Verkauf von Pirate Bay an die GGF in der Sackgasse

Wirtschaft & Firmen Der Verkauf des BitTorrent-Trackers "The Pirate Bay" an das Unternehmen Global Gaming Factory (GGF) wird wohl doch nicht stattfinden. Das geht aus einer aktuellen Stellungnahme der GGF hervor. Die GGF befindet sich im massiven finanziellen Schwierigkeiten.

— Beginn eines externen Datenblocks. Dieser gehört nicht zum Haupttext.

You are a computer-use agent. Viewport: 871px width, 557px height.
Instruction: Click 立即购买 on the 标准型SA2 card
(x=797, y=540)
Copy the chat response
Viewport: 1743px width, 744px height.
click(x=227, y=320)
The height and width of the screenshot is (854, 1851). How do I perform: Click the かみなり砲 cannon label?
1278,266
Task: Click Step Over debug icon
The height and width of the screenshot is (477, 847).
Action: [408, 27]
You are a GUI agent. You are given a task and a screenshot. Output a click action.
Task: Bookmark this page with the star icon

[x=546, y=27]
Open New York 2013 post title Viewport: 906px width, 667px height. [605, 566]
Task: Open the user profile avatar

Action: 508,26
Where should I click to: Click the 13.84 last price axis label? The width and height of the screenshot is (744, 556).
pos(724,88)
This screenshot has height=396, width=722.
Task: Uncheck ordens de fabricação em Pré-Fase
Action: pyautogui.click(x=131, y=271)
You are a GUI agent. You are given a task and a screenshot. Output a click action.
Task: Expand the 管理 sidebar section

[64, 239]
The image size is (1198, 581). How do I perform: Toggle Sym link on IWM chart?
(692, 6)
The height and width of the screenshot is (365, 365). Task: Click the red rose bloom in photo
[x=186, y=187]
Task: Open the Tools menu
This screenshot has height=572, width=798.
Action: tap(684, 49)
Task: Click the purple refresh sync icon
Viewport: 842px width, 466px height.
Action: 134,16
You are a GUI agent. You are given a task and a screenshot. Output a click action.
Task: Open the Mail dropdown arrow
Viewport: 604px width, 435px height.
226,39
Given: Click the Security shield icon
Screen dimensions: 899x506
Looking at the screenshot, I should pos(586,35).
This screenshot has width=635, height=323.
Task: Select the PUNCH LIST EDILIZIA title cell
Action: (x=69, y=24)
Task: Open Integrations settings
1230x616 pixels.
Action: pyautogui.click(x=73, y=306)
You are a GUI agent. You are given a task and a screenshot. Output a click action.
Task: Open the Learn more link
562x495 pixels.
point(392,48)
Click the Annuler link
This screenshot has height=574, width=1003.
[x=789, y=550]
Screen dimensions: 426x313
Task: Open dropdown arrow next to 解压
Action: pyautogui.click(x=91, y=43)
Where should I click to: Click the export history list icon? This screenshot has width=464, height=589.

Zuletzt hat der schwedische Staat im Zuge eines Verfahrens, dass von einem ehemaligen Geschäftspartner angestrengt wurde, das Vermögen des Unternehmens einfrieren lassen, bis dieses seine Schulden zurückzahlen kann.

"Zum aktuellen Zeitpunkt kann GGF nicht erkennen, wie die Akquisition vollzogen werden soll - unabhängig vom Ausgang des Verfahrens", teilte das Unternehmen mit. Der Übernahmeprozess liege aktuell wegen des Insolvenzverfahrens auf Eis und trotz verschiedener Versuche, die Situation zu klären, verblieben Unsicherheiten.

Selbst wenn es doch noch einen Weg geben sollte, die Akquisition über die Bühne zu bringen, dürften die weiteren Pläne der GGF wohl kaum finanzierbar sein. Immerhin wollte man Pirate Bay weitgehend umgestalten und zu einem legalen Filesharing-System machen, von dem Lizenzgebühren an die Rechteinhaber abgeführt werden.